Interesting facts
Exploring 1-Aminocycloheptanecarboxylic Acid
1-aminocycloheptanecarboxylic acid, often abbreviated as ACHC, is a fascinating compound in the field of organic chemistry. This compound holds particular interest due to its unique cycloheptane structure combined with both amino and carboxylic acid functionalities. Here are some intriguing aspects:
- Biological Significance: Compounds similar to ACHC are studied for their potential biological applications. They may act as intermediates in the synthesis of more complex molecules, including pharmaceuticals.
- Structural Variability: The cycloheptane ring provides a level of strain that can influence reactivity. Chemists are fascinated by how this strain can lead to unique chemical behavior compared to its cyclohexane counterparts.
- Research Applications: 1-aminocycloheptanecarboxylic acid is also a subject of interest in the study of amino acids and their derivatives, potentially offering insights into new protein structures or enzyme mechanisms.
- Potential Forms: The molecule can exist in various tautomeric forms, which can have significant effects on its chemical properties and reactivity.
- Synthesis Challenges: The creation of ACHC is not trivial and often requires advanced synthetic techniques, highlighting the complexities of organic synthesis in education and research.
As a budding chemist or a seasoned scientist, understanding the properties and implications of compounds like 1-aminocycloheptanecarboxylic acid opens doors to new research avenues and applications. This compound exemplifies the beauty and intricacy of organic chemistry, serving as a reminder that even less widely-known compounds can unveil exciting possibilities!
Synonyms
1-AMINOCYCLOHEPTANECARBOXYLIC ACID
6949-77-5
1-Aminocycloheptane-1-carboxylic acid
Cycloheptanecarboxylic acid, 1-amino-
NSC 22849
CB 1692
BRN 2802819
DTXSID60219717
0-14-00-00302 (Beilstein Handbook Reference)
DTXCID10142208
iinrzeipfqheap-uhfffaoysa-n
1-Amino-1-cycloheptanecarboxylic acid
MFCD01318229
8WG8XGP442
NSC-22849
1-amino-cycloheptanecarboxylic acid
1-amino-1-cycloheptane carboxylic acid
UNII-8WG8XGP442
SCHEMBL60473
1-aminocycloheptane carboxylic acid
ALBB-012431
NSC22849
1-amino-cycloheptane-carboxylic acid
BBL020458
STK137211
AKOS000177534
AB91401
1-AMINOCYCLOHEPTANECARBOXYLICACID
BS-12305
SY014105
DB-002281
CS-0122319
EN300-39474
Q27449812
Z317024840
1-Amino-1-cycloheptanecarboxylic acid, 95% (H-Ac7c-OH)
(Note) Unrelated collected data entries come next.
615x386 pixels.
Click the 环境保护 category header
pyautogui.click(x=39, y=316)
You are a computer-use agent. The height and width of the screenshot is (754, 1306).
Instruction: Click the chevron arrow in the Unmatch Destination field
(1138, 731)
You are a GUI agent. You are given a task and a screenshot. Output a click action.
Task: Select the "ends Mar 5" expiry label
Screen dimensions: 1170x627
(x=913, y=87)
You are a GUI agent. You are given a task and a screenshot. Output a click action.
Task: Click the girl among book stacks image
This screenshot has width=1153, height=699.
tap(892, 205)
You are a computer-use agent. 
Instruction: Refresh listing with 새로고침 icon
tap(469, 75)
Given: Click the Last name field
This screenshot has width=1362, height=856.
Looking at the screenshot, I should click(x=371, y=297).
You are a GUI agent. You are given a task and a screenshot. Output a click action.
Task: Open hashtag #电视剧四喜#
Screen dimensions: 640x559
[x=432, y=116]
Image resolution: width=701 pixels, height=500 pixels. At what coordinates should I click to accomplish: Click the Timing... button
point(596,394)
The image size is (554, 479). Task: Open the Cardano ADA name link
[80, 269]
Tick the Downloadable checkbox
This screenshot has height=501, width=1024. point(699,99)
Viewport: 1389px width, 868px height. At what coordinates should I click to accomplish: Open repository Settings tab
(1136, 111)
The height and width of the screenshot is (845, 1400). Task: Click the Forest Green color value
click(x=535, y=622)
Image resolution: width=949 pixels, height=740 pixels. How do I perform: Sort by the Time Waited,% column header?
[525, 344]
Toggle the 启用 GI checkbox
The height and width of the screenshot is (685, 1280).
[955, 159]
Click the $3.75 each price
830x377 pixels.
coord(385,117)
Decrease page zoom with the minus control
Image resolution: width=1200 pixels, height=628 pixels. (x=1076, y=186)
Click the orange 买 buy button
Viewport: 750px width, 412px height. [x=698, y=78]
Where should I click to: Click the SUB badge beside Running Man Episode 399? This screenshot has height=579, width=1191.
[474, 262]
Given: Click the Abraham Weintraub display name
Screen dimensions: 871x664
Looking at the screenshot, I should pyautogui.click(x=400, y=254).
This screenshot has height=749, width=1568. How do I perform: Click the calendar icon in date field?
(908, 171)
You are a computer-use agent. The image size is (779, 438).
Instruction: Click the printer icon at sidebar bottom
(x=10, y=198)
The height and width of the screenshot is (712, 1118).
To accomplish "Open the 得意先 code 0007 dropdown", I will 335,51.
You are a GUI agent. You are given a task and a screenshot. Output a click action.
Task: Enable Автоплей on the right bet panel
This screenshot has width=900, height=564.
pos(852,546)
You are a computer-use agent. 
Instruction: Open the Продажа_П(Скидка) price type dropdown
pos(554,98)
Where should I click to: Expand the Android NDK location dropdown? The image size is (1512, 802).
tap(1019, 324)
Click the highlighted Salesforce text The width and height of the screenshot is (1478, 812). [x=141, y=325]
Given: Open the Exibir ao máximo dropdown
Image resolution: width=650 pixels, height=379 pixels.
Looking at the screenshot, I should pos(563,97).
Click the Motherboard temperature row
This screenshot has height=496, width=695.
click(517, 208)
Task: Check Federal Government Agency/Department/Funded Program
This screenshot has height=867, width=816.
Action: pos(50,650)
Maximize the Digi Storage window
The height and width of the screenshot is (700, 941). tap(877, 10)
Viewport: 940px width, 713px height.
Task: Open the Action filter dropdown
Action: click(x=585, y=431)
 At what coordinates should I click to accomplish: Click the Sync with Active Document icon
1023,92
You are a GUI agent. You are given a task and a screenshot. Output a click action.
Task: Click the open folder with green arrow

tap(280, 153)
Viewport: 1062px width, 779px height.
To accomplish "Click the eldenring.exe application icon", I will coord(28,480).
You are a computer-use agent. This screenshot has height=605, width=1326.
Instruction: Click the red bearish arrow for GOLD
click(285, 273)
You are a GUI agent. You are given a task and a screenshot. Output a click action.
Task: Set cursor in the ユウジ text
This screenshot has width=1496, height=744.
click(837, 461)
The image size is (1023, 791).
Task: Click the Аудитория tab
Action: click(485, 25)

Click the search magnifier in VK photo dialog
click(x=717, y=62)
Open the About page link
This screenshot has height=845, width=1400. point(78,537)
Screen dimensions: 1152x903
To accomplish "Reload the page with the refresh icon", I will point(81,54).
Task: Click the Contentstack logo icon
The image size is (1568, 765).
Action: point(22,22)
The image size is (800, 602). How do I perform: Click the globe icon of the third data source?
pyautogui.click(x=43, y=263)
Solubility of 1-aminocycloheptanecarboxylic acid
1-aminocycloheptanecarboxylic acid, a cyclic amino acid, exhibits unique solubility characteristics due to its molecular structure. Understanding its solubility is essential in various chemical and biological contexts.
Key Factors Influencing Solubility:
In general, 1-aminocycloheptanecarboxylic acid is expected to be soluble in water, as evidenced by its structural properties. While it may not be as freely soluble as simpler amino acids, its ability to engage in hydrogen bonding compensates for the steric hindrance posed by the cycloaliphatic ring.
As a conclusion, one might say: "Solubility is a dance between polarity and molecular architecture." Therefore, 1-aminocycloheptanecarboxylic acid's solubility can be appreciated both in terms of its functional groups and its cyclic structure.